自動車生産ライン向けシステムでは、自動車の組み立てラインシステムを再現しており、チェーンコンベヤー「Ramrun」や自動車用途コンベヤーシステム「FDS」などを展示する。RamrunとFDSがタイミングを合わせて協調し、ネジ締めだけ人間が担当する様子などが見学できる。この他、協働ロボットも設置している。
イントラロジスティクス分野向けシステムでは超高密度パレット自動倉庫「シャトルラックD3」や、混載パレットに対応可能なシステムを搭載したパレタイズロボット、高速仕分け台車「ソーティング・トランスファー・ビークル(STV)」など、倉庫内物流業務を高速化、自動化する機器を展示する。下代氏は「まだ日に新た館には設置していないが、現在開発の小型タイプのAGVもそのうち披露したい」と語った。
この他、ケース保管に対応する立体自動倉庫「ファインストッカー」や、パレット搬送用の「STR-L」などAGVの稼働デモも見学できる。これらに加えてファーストリテイリングが導入したRFIDを用いた自動検品システムの体験も可能だ。
半導体のウェハー搬送/保管システムも展示
2階には、空港の手荷物検査場などで用いられる搬送システムや、半導体/液晶生産ライン向けシステムなどが展示されている。

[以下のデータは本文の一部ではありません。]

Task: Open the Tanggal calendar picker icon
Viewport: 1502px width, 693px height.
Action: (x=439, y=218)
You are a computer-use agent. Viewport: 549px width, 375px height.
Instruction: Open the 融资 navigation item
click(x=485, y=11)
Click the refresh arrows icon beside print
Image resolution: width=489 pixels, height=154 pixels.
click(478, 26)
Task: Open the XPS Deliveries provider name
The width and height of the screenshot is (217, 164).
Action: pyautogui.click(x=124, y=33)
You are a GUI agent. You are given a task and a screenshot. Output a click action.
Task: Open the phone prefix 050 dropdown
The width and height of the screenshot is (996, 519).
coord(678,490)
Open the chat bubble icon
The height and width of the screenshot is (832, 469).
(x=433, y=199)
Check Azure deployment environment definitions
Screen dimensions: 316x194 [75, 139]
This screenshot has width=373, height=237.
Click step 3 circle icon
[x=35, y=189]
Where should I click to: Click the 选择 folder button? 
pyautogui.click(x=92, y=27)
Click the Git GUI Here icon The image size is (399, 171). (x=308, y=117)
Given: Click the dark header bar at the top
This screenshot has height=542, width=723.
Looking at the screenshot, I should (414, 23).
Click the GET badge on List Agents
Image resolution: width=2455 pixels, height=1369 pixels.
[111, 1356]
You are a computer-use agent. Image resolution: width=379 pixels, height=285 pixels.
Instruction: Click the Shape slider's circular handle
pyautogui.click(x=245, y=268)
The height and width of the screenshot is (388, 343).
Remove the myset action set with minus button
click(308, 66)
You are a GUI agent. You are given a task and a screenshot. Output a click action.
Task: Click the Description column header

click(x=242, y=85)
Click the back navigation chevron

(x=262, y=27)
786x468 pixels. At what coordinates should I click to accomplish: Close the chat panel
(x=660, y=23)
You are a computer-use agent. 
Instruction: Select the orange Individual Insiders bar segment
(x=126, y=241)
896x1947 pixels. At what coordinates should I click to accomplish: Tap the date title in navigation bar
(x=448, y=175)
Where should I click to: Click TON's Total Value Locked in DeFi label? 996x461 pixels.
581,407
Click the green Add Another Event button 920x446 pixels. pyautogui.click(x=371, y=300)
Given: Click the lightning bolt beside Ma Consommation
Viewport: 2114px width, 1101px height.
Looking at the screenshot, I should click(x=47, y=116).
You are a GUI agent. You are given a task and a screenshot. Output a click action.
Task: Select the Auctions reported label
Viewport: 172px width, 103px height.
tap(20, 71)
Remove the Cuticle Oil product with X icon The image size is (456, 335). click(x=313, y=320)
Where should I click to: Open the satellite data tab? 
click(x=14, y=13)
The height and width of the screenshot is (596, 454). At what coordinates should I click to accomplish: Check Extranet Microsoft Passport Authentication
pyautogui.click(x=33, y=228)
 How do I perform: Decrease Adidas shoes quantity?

空港の手荷物検査場などで用いられる搬送システムとしては、手荷物搬送システムや手荷物状態検査機、自動手荷物検査機「MIT(モバイルインスペクションテーブル)」とAGVを組み合わせたシステムなどがある。半導体・液晶生産ライン向けシステムとしては、クリーンルーム向けのウェハー搬送/保管システムなどを展示した。付近にあるシアターでは、同システムを大規模導入した際のイメージづくりに役立つ映像も上映する。
この他、連結したコンベヤーで高速仕分けを行うクロスベルトソータや、天井レールの稼働によって吊り下げた商品を自動で並び替えるパウチソータというシステムなども展示していた。
下代氏は製造業における倉庫内物流の自動化/高度化のニーズについて、「従来の自動車業界では、メインラインに流れたボディーにドアを付けるといった作業を手作業で行っていたが、こうした作業もロボット化する流れが広まっている。こうした自動化の試みは今後もますます進んでいくだろう。また、自動化はカーボンニュートラルの実現にも貢献し得るという利点もある」と説明した。